2. The degree to which a voting rule departs from what was standard practice when § 2 was amended in 1982

“[T]he degree to which a challenged rule has a long pedigree or is in widespread use in the United States is a circumstance that must be taken into account.” Brnovich, 141 S.Ct. at 2339. State Board Defendants argue that the “implementation of voter identification laws in 35 States patently constitutes ‘widespread use in the United States.'” (ECF No. 182 at 27 (quoting Brnovich, 141 S.Ct. at 2339.)) Plaintiffs argue that photo ID was only used in North Carolina for a single primary election in 2016, therefore, the voting rule does not have a “long pedigree” in North Carolina and separately was not in widespread use in 1982. (ECF No. 187 at 14.) The record reflects that in 2019, 35 states in the United States had some form of identification at the polls, (ECF No. 97-15 at 2); however, as was indicated by the Fourth Circuit, photo IDs were not required in North Carolina before a period in 2016, see McCrory, 831 F.3d at 216, therefore, the voting requirement does not have a long pedigree in North Carolina.

3. The size of any disparities in a rule's impact on members of different racial or ethnic groups

“Small disparities are less likely than large ones to indicate that a system is not equally open.” Brnovich, 141 S.Ct. at 2339. To the “extent that minority and non-minority groups differ with respect to employment, wealth, and education, even neutral regulations, no matter how crafted, may well result in some predictable disparities in rates of voting and noncompliance with voting rules.” Id. State Board Defendants, relying on the findings in Raymond, argue that “even if Plaintiffs can demonstrate that minority voters disproportionately lack qualifying IDs, the ameliorative provisions within S.B. 824 that lessen the impact overcome this disparity.” (ECF No. 182 at 28 (citing Raymond, 981 F.3d at 309-11).) Plaintiffs contend that “[State Board] Defendants' sole response to these significant disparities is that they will somehow be cured by SB 824's [reasonable impediment declaration] and Free ID provisions.” (ECF No. 187 at 15.) However, Plaintiffs reiterate that “the efficacy of these measures in reducing the disparate impacts of ID possession is highly disputed between the parties and cannot be resolved at the summary judgment stage.” (Id.)

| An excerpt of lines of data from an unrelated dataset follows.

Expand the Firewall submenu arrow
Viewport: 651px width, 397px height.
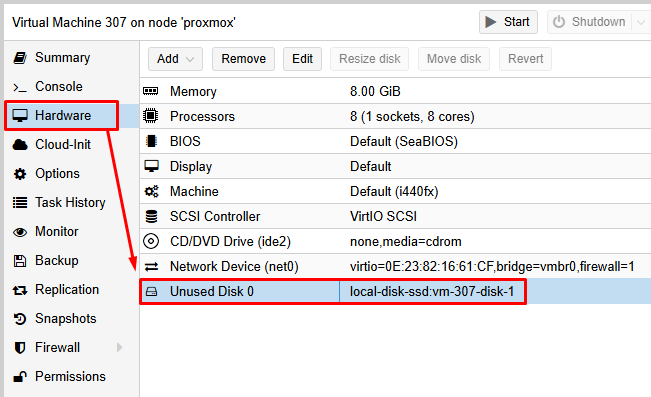pyautogui.click(x=120, y=348)
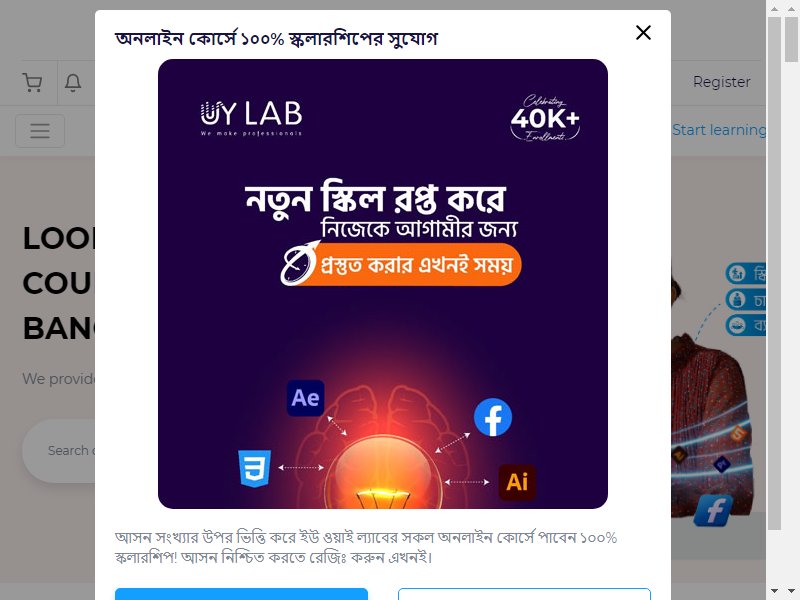Click the page scrollbar's up arrow
This screenshot has height=600, width=800.
tap(774, 8)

Here, the record reflects that a no-match rate in DMV-issued ID possession of 10.6% for Black voters and of 6.5% for white voters, (ECF No. 91-11 at 22), and a no-match rate of 11.1% for Hispanic voters and of 5.7% for non-Hispanic voters, (Id. at 26). The Supreme Court found that racial disparity in burdens for Arizona's out-of-precinct policy were small when “a little over 1% of Hispanic voters, 1% of African-American voters, and 1% of Native American voters who voted on election day cast an out-of-precinct ballot. For non-minority voters, the rate was around 0.5%.” Brnovich, 141 S.Ct. at 2345 (internal citation omitted). In Lee, the Fourth Circuit found that “African Americans, as a demographic block, are by a slim statistical margin less likely to have a form of valid identification” where 96.8% of Caucasians and 94.6% of African Americans had appropriate IDs. 843 F.3d at 600, 597. In this case, the disparities are greater than those around .5%. and 2.2%, which courts have considered small.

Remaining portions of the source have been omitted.